The North Carolina Coastal Federation’s Wrightsville Beach office had some extra help with its weekly Touch Tank Tuesday and other education programs this summer.
Chakala Hill, a rising junior at New Hanover High School, spent the summer working at the federation as an education specialist through the Blue Ribbon Commission on the Prevention of Youth Violence’s VOYAGE Summer Employment Program. She said she learned about the program through a friend.
BRC’s VOYAGE Initiative, which stands for Vision, Opportunity, Youth leadership, Advocacy, Guidance and Empowerment, aims to provide services and opportunities for students and families who live in the Youth Enrichment Zone (YEZ). The YEZ is a 140-acre area in the north side of downtown Wilmington that has historically faced high crime and poverty rates.
The federation has been able to expand its programming with BRC because of a grant from the State Farm Youth Advisory Board. In addition to serving as a host employment site this summer, it also worked with other BRC students through the Summer Bridge Program.
The Summer Employment Program lasts eight weeks and provides in-depth job training for rising 10th through 12th-graders.
“My experience there was amazing,” Hill said. “I picked up on a lot of skills like using my time wisely.”
After a week-long orientation, students are placed at their job sites, where they work for 24 hours each week, Monday through Thursday, for seven weeks. Students are paid during this time.

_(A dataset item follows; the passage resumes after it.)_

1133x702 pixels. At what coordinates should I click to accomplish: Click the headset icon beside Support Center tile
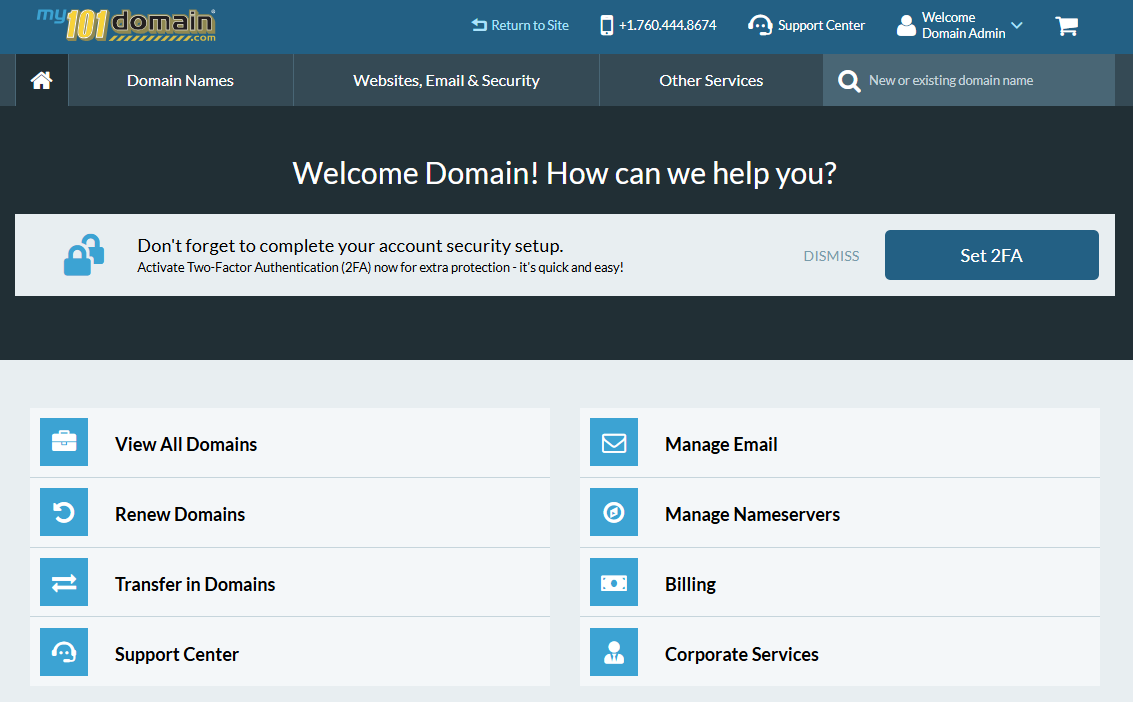point(64,652)
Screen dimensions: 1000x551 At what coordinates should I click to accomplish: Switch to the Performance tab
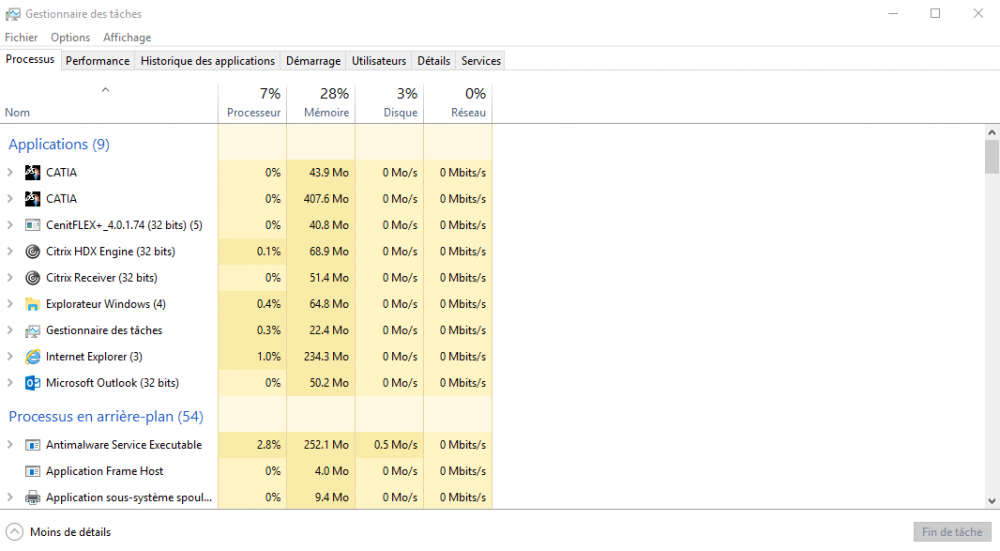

“Chakala was a great help with our education programs. She easily engaged people from all backgrounds in our programs on coastal habitats and water quality. She was also a wonderful mentor to the students in the BRC’s Summer Bridge Program who participated in our Creek Steward Education Program,” said Ted Wilgis, coastal education coordinator at the Wrightsville Beach office. “We are grateful that the BRC enabled us to be a host site this year, and for the funding from the State Farm Youth Advisory Board that helped to make this possible.”
Hill helped with set-up for Touch Tank Tuesday, including collecting marine life from the marsh. She said Touch Tank Tuesday has been her favorite part about working with the federation because she gets to meet new people and see the people who come by every week.
Prior to working for the federation, she said she didn’t know much about coastal education and conservation.
“I didn’t really know much about it, but every day I’m learning different things, from marine debris to runoff and how it affects our rivers and oceans,” she said.
Hill said she enjoyed teaching children about the ocean and water quality, as well as spending time in the field while collecting wildlife for Touch Tank Tuesday and planting marsh grasses.
Toward the end of her time with the federation, she attended the annual Pelican Awards event in Morehead City.
“All the programs and the meeting new children kept me on my toes all the time,” she said. “This was the best experience I’ve ever been a part of and I don’t regret picking this organization as my job site.”